* [Tasks to complete]:
[1] Reproduce the London Diary piece on the Chattri at Brighton word for word from "Remembrance at the" to "British of course.".
[2] Extend the London Diary piece on the Chattri at Brighton, picking up after its final sentence.

London Diary: Remembering The Long Forgotten

Memories revived: After a long spell of neglect, the annual pilgrimage to the Chattri at Brighton is back. The Chattri is a small memorial built for a number of Hindu and Sikh soldiers who died in World War I. They were injured in Europe and brought to hospitals in Brighton for treatment where they died.

A graveyard was earmarked for the Muslim soldiers. The Hindu and Sikh soldiers were cremated just outside of Brighton in a space donated by a local resident. That is where the Chattri was erected by an order of the Prince of Wales in 1921.

Remembrance at the site was more or less abandoned for a long stretch. Not many came, and those who did could not be offered a cup of tea at the site. Then businessman Davinder Dhillon came along to seek a revival and found that he was asked to arrange this. Now hundreds come every year, as they did on Sunday. Wreaths were laid, and there were some moist eyes over the playing of The Last Post.

A day out: Not all eyes were moist, though. For many, it was a Sunday out in fine weather followed by a photo-op and then topped with a fine lunch provided by the Punjab restaurant in London. That lunch was around an exhibition of photographs, mainly of injured Indian soldiers in Brighton hospitals, and it takes reminding that these were all soldiers of the army of undivided India and under the British of course.

* [Source information]:

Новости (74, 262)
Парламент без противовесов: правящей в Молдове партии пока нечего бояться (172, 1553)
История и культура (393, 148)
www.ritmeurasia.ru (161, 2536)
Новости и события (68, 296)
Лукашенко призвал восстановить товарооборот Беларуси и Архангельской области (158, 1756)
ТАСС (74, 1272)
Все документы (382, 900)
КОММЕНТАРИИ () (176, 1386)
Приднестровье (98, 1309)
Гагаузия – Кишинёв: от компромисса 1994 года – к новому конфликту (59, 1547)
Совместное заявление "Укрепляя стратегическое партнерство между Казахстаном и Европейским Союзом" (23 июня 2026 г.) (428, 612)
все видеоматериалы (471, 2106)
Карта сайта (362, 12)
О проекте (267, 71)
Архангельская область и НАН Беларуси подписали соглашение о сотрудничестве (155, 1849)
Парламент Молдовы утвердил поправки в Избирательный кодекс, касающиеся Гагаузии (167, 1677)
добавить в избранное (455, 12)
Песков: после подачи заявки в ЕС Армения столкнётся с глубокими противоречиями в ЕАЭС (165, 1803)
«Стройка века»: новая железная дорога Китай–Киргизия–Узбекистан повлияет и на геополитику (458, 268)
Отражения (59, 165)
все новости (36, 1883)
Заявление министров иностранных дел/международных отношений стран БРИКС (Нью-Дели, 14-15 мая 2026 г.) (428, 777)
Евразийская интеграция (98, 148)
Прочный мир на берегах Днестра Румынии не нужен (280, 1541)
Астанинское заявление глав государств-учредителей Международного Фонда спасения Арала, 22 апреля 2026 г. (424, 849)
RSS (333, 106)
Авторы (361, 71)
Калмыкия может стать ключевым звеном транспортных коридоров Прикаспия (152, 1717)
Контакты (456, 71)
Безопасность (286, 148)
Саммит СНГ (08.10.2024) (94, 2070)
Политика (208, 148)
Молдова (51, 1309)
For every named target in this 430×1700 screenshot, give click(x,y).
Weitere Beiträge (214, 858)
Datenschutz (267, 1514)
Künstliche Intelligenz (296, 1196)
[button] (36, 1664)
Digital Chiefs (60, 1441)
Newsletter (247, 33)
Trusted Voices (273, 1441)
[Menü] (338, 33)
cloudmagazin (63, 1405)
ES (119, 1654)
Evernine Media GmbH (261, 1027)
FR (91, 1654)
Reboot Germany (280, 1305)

* [Expected outputs]:
[1]
Remembrance at the site was more or less abandoned for a long stretch. Not many came, and those who did could not be offered a cup of tea at the site. Then businessman Davinder Dhillon came along to seek a revival and found that he was asked to arrange this. Now hundreds come every year, as they did on Sunday. Wreaths were laid, and there were some moist eyes over the playing of The Last Post.

A day out: Not all eyes were moist, though. For many, it was a Sunday out in fine weather followed by a photo-op and then topped with a fine lunch provided by the Punjab restaurant in London. That lunch was around an exhibition of photographs, mainly of injured Indian soldiers in Brighton hospitals, and it takes reminding that these were all soldiers of the army of undivided India and under the British of course.

[2]
As always there were observations around who was there and who wasn’t, and who had what to say after catching up. All that is normal course, and to be expected, it’s been more than a century since those deaths. But at the least, and if only briefly, the hundreds who gathered remembered that many thousands were killed. And that is already a good deal more than abandoning the Chattri and not remembering at all.

Inconvenient truth: Those dead have been forgotten mostly because they died in a political No Man’s Land. The British didn’t care because these were only their Indian subjects. The Indians didn’t because they had fought and died for the British. Their sacrifice remains mostly unsung.

People do forget that a soldier’s first loyalty is never political. It is to his regiment and to the commanding officer. Respecting and following that is an ingrained discipline the soldier knows in his bones, whatever the larger politics. That is known, and respected, at least in the inner defence circles.